Check the appropriate box below if the Form 8-K filing is intended to
simultaneously satisfy the filing obligation of the registrant under any of the
following provisions:

      |_|   Written communications pursuant to Rule 425 under the Securities Act
            (17 CFR 230.425)

      |_|   Soliciting material pursuant to Rule 14a-12 under the Exchange Act
            (17 CFR 240.14a-12)

      |_|   Pre-commencement communications pursuant to Rule 14d-2(b) under the
            Exchange Act (17 CFR 240.14d-2(b))

      |_|   Pre-commencement communications pursuant to Rule 13e-4(c) under the
            Exchange Act (17 CFR 240.13e-4(c))


================================================================================







ITEM 8.01. OTHER EVENTS

      As disclosed in the Current Report on Form 8-K filed by NextWave Wireless
Inc. ("NextWave") on May 17, 2007 (the "Initial Report"), NextWave completed the
acquisition of IPWireless, Inc. ("IPWireless") on May 11, 2007. On July 26,
2007, NextWave filed a Current Report on Form 8-K/A ("Amendment No. 1")
including audited historical financial information for the years ended December
31, 2006 and 2005, unaudited interim financial statements for the three months
ended March 31, 2007 and 2006 and unaudited pro forma financial information for
the three months ended March 31, 2007 and the year ended December 30, 2006, all
relating to the IPWireless acquisition as required pursuant to Rule 3-05(b) and
Article 11 of Regulation S-X. On December 11, 2007, NextWave filed a Current
Report on Form 8-K including updated unaudited pro forma financial information
for the nine months ended September 29, 2007 and for the year ended December 30,
2006. The unaudited pro forma condensed combined statements of operations for
the year ended December 29, 2007, included in this Current Report on Form 8-K as
Exhibit 99.1 supplement the previously provided pro forma information and should
be read in conjunction therewith.


ITEM 9.01. FINANCIAL STATEMENTS AND EXHIBITS.

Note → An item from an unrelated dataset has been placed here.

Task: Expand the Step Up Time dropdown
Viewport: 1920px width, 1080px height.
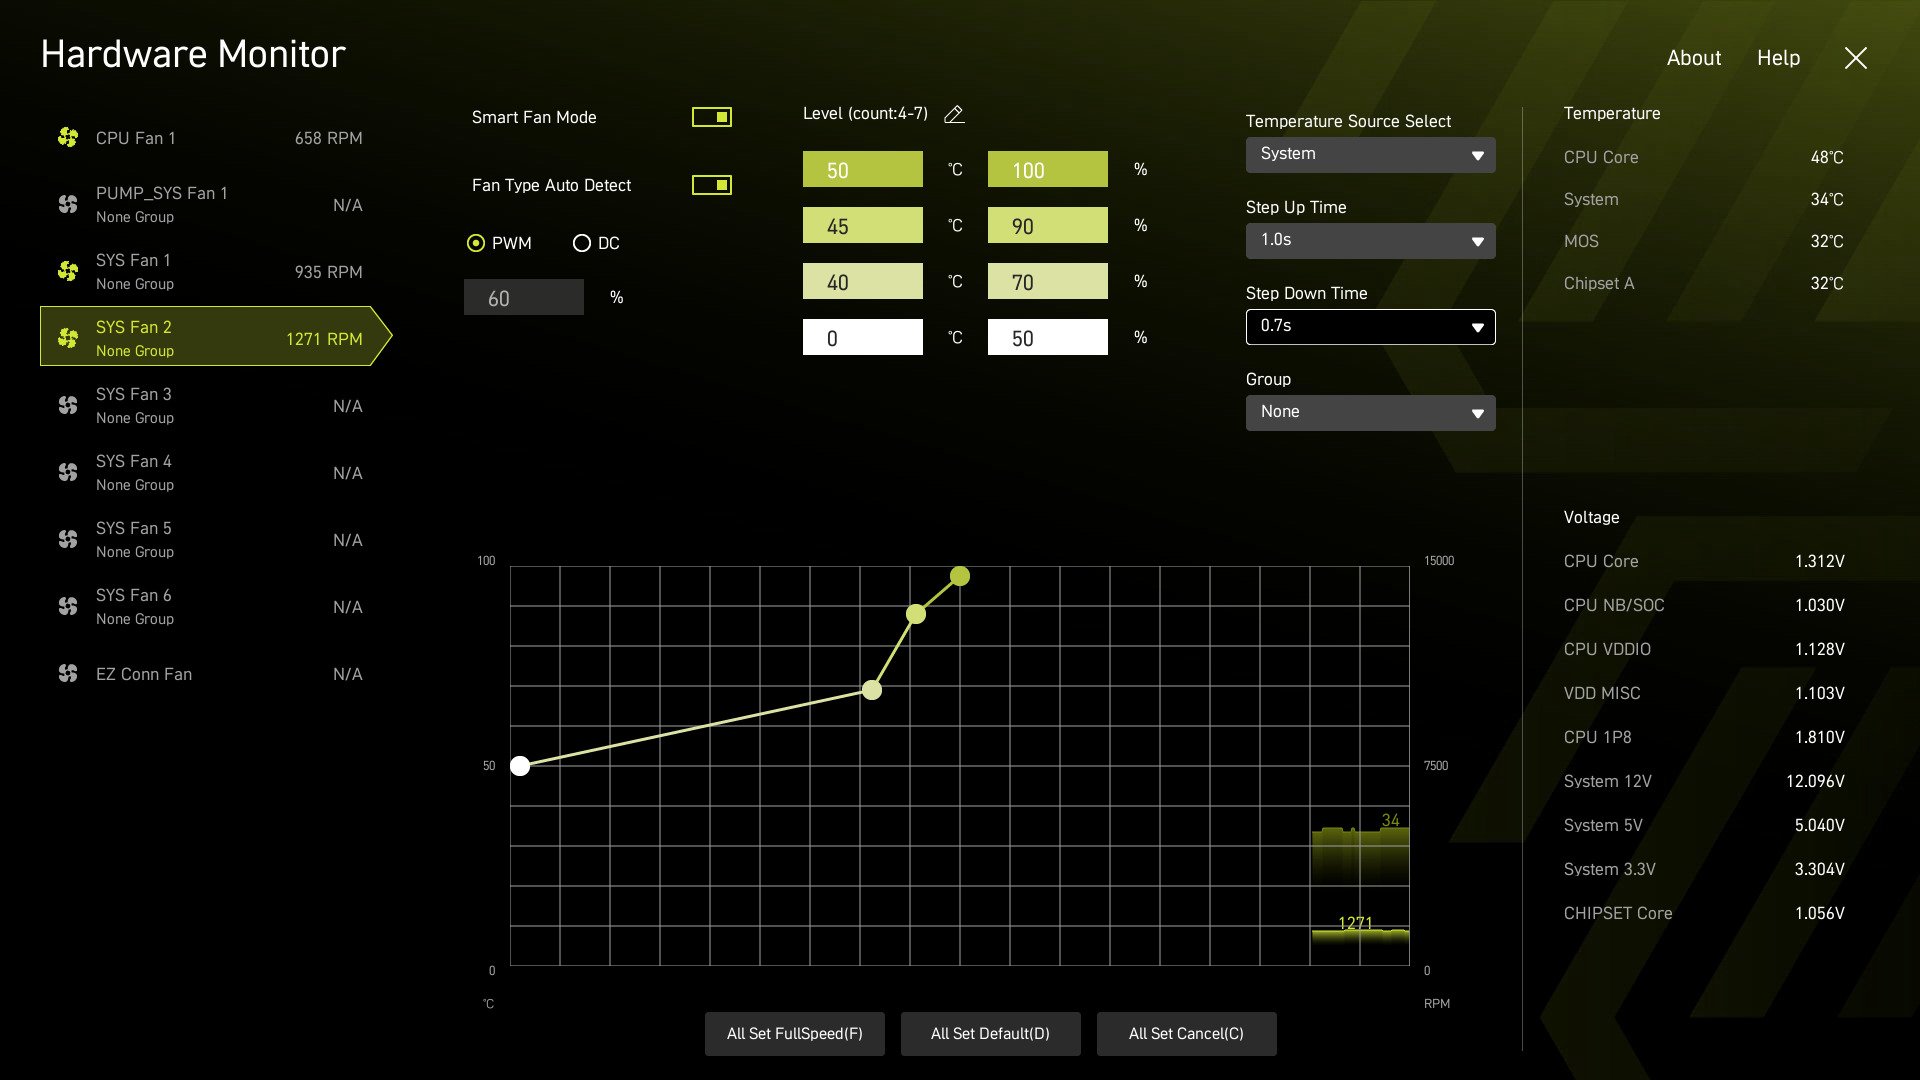Action: pos(1370,241)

  (a)   Pro Forma Financial Information

   The following pro forma financial information, together with accompanying
   summary notes, is included herein as Exhibit 99.1

          Unaudited Pro Forma Condensed Combined Statement of Operations for
          the Year Ended December 29, 2007.

  (b)   Exhibits.

The Exhibit Index is incorporated into this Item 9.01 by reference.


EXHIBIT NO.    DESCRIPTION
-----------    -----------------------------------------------------------------

99.1           Unaudited Pro Forma Condensed Combined Statement of Operations
               for the Year Ended December 29, 2007.

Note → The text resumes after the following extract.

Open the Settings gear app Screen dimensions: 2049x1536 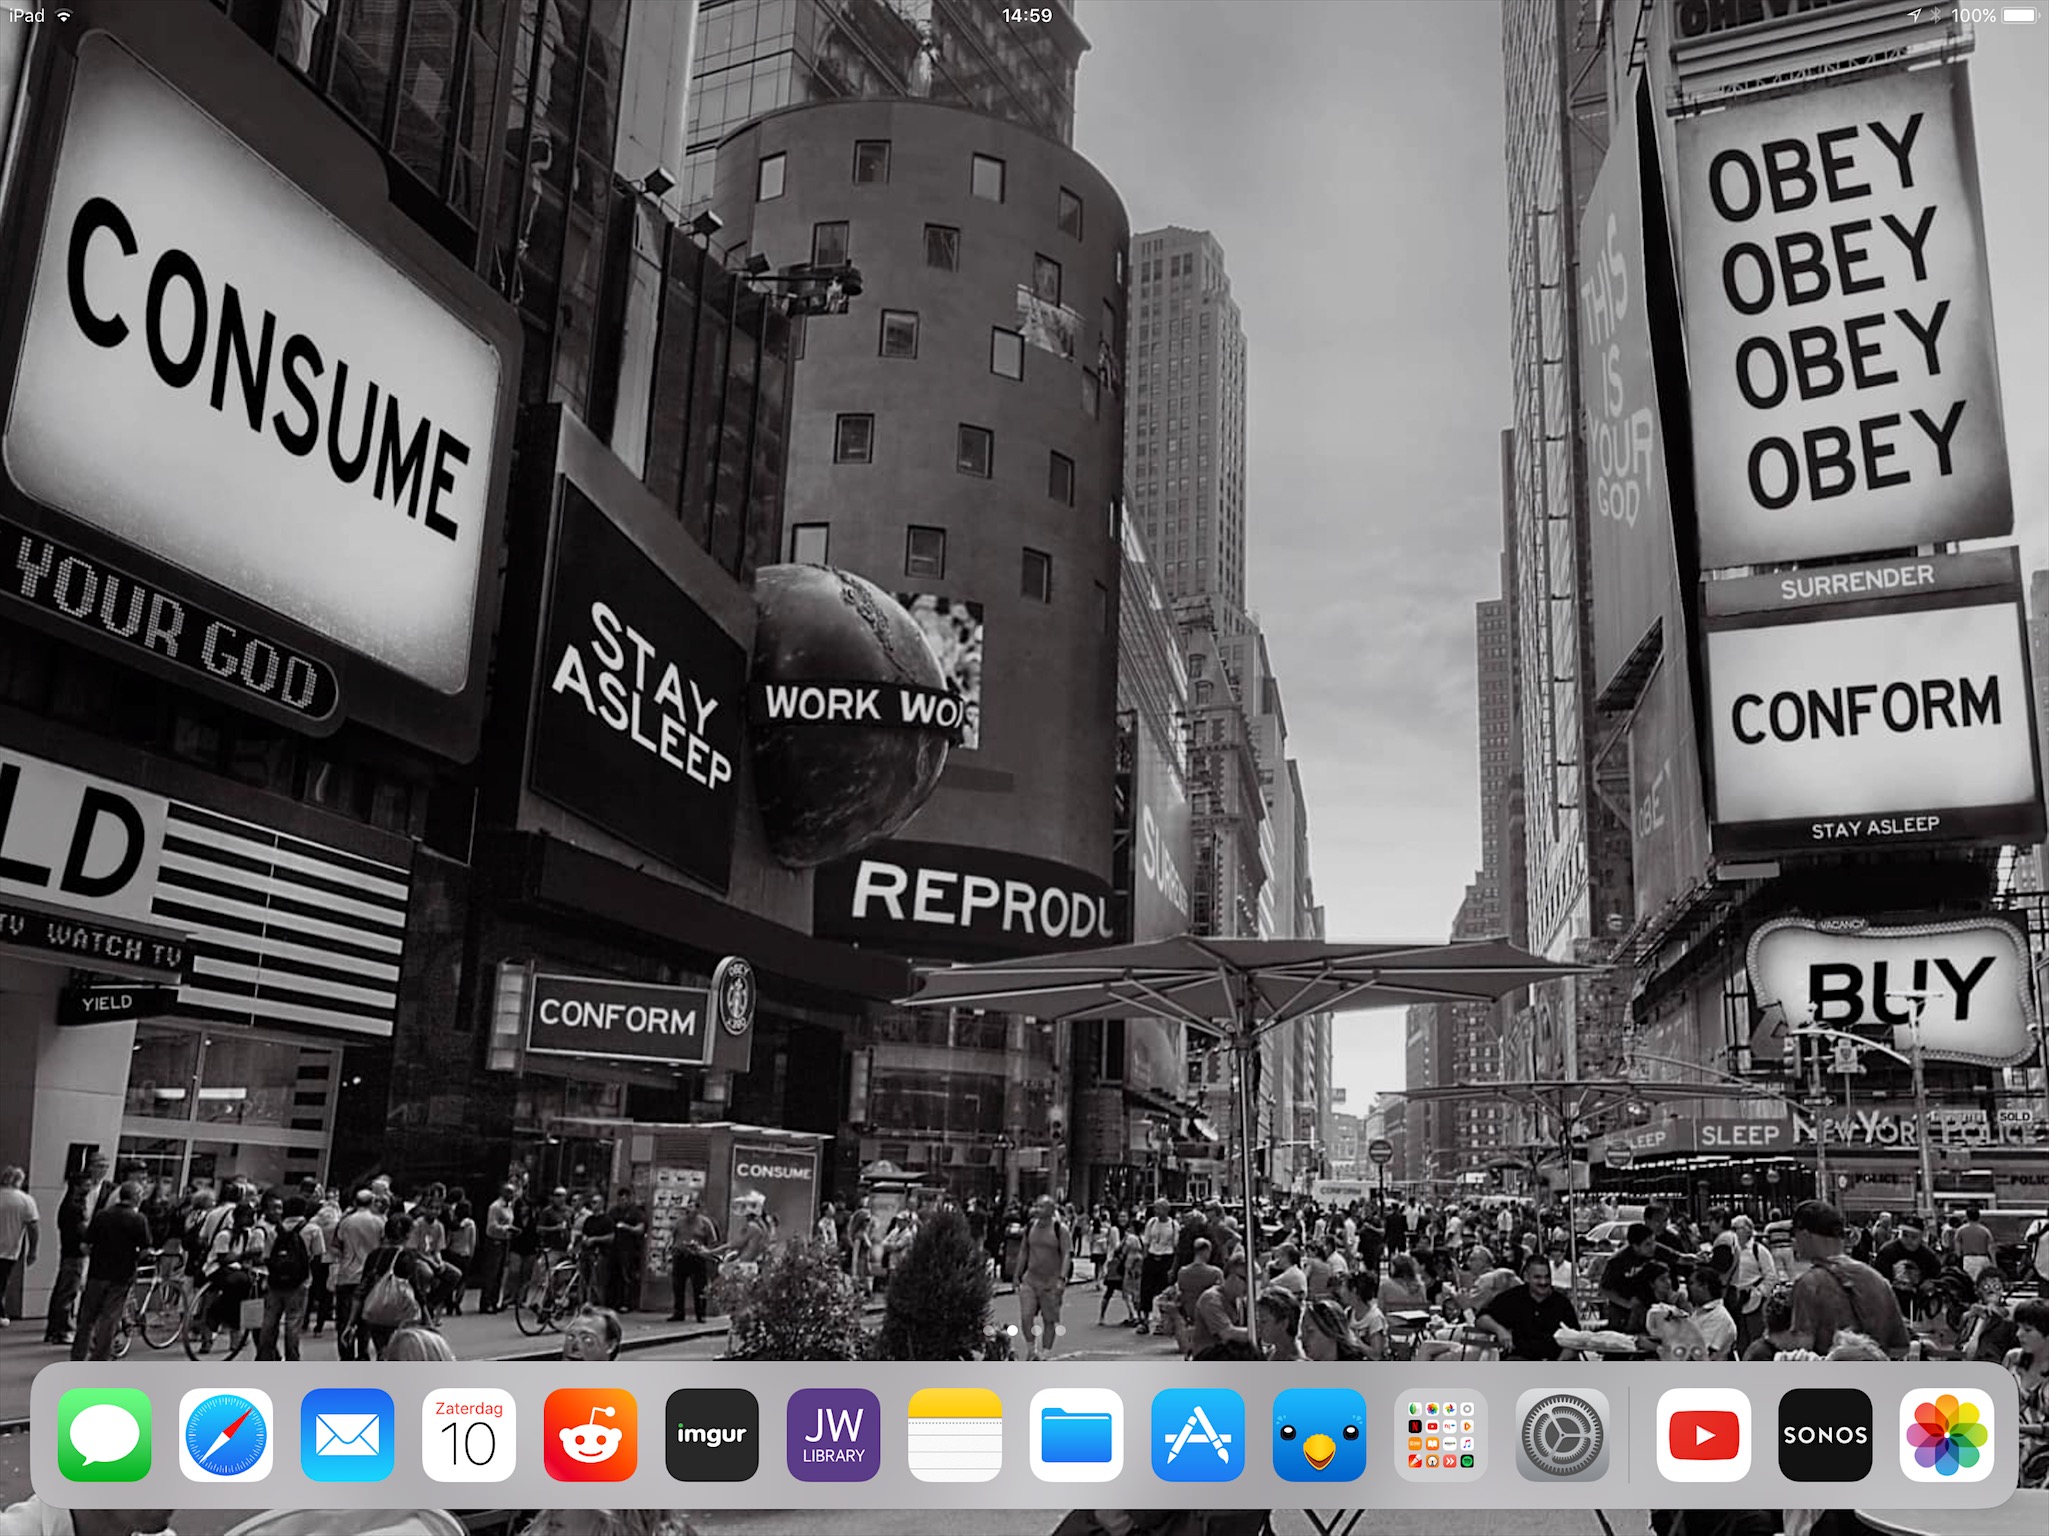(1562, 1434)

                                       2






                                    SIGNATURE

      Pursuant to the requirements of the Securities Exchange Act of 1934, the
Registrant has duly caused this Report to be signed on its behalf by the
undersigned thereunto duly authorized.

                                         NEXTWAVE WIRELESS INC.

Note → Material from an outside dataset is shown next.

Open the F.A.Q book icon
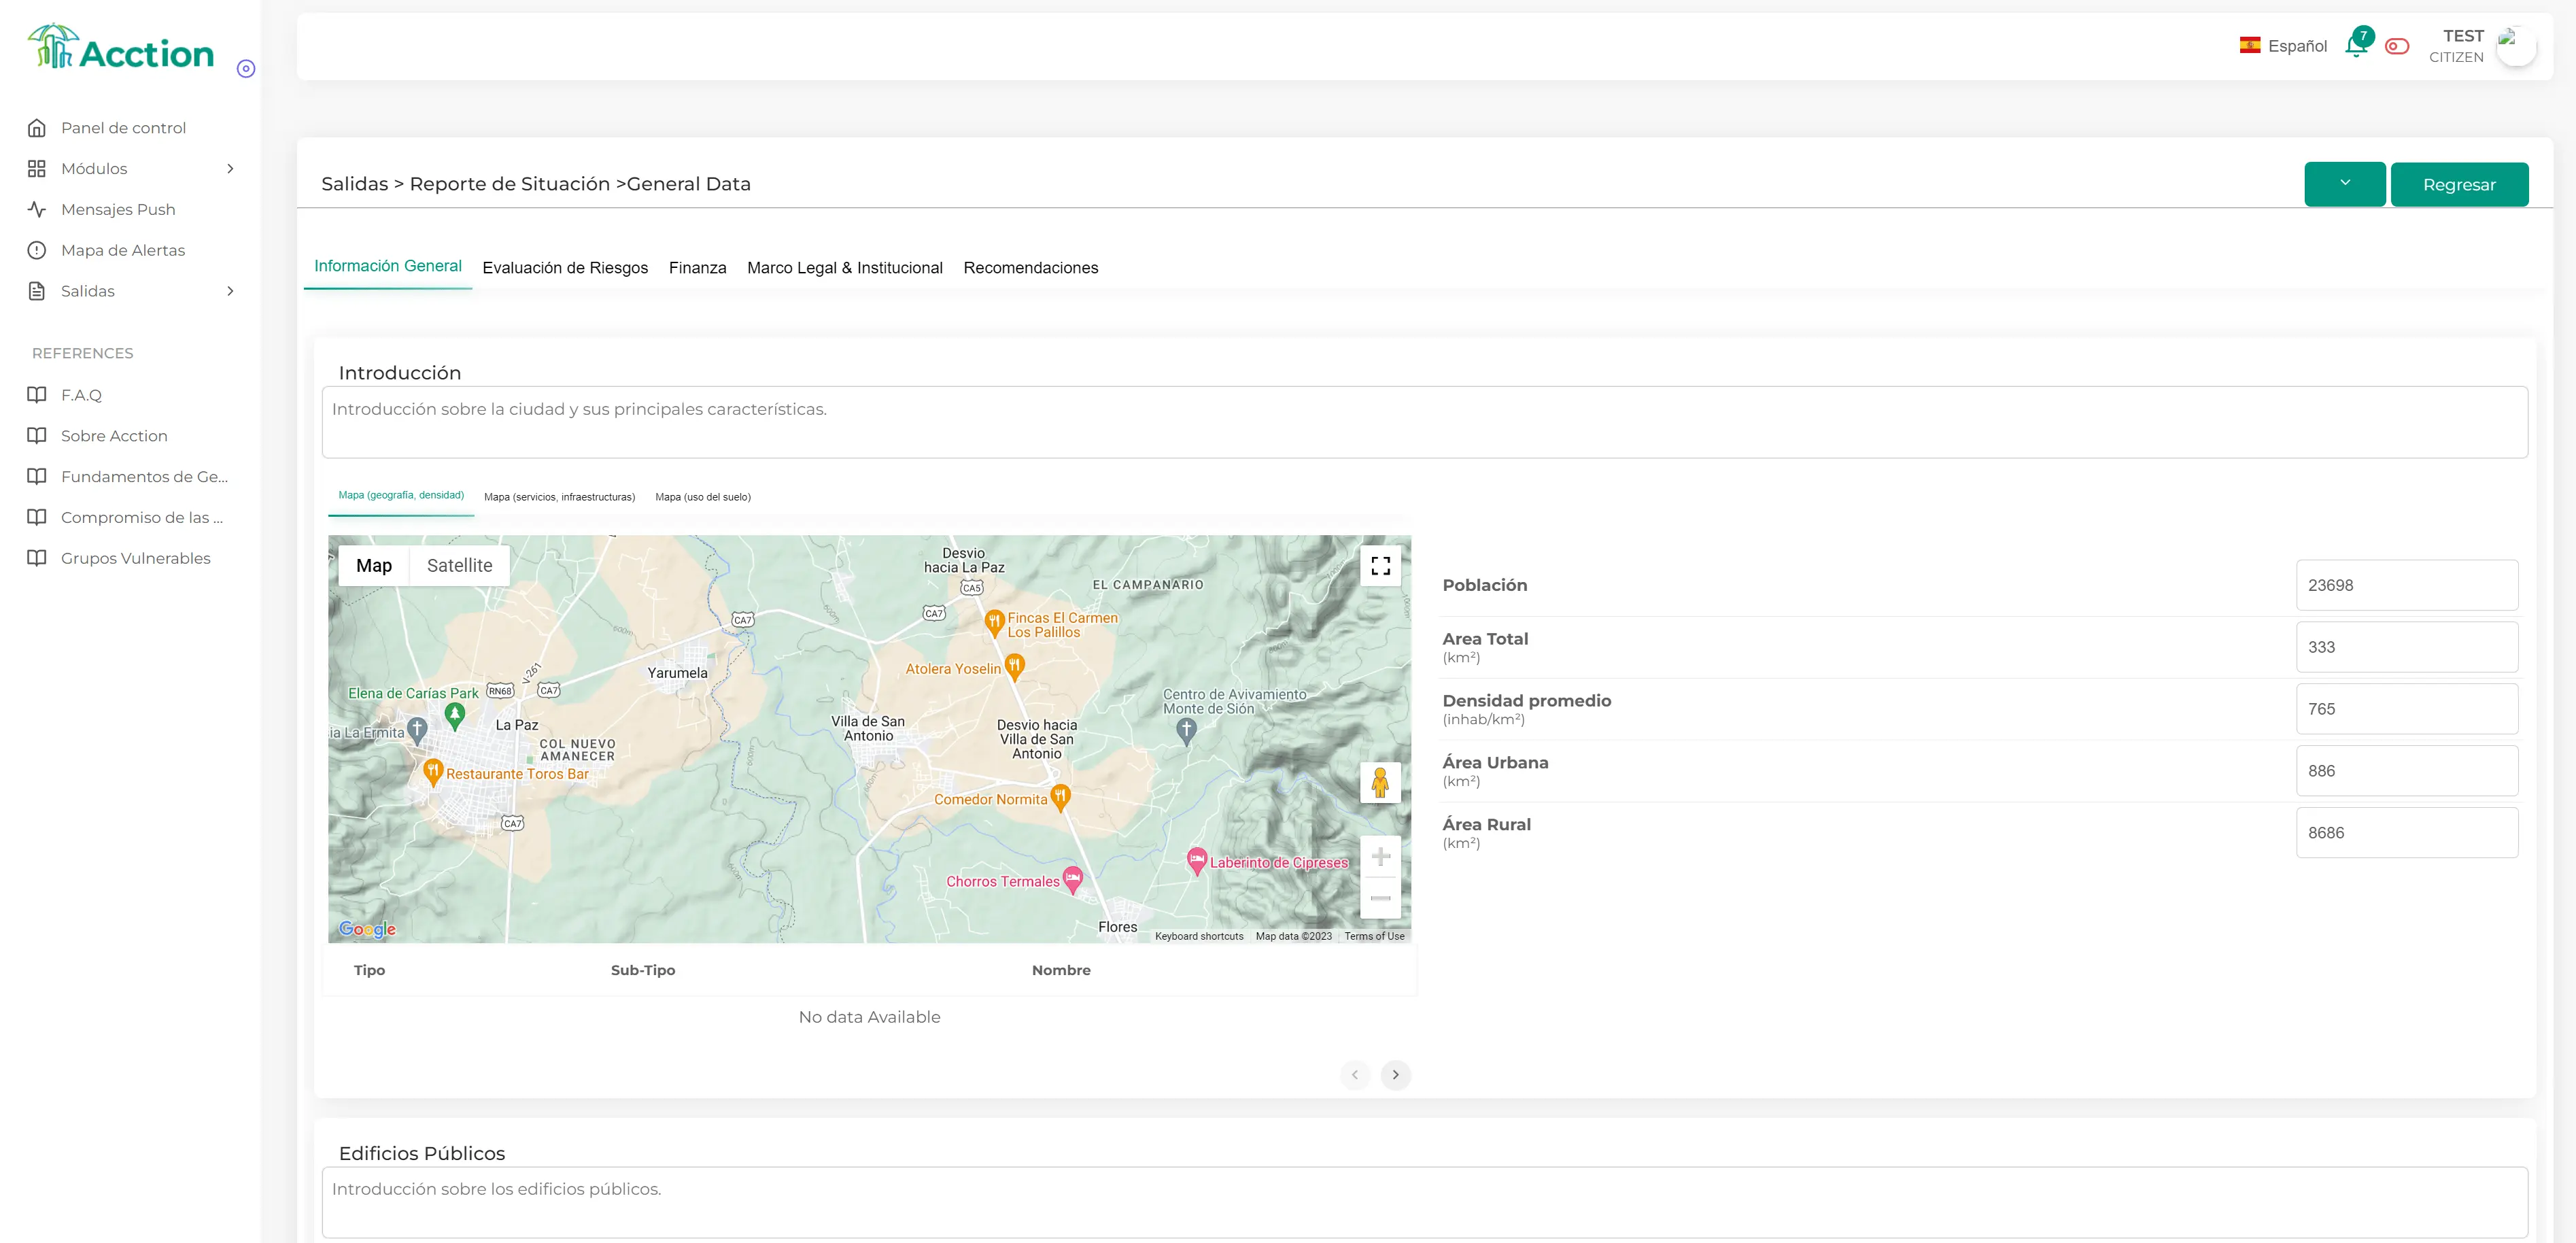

Date:  March 21, 2008                    By:  /s/  George C. Alex
                                            ----------------------------------
                                         Name:  George C. Alex
                                         Title: Executive Vice President and
                                                Chief Financial Officer












                                  EXHIBIT INDEX


EXHIBIT NO.    DESCRIPTION
-----------    -----------------------------------------------------------------

99.1           Unaudited Pro Forma Condensed Combined Statement of Operations
               for the Year Ended December 29, 2007.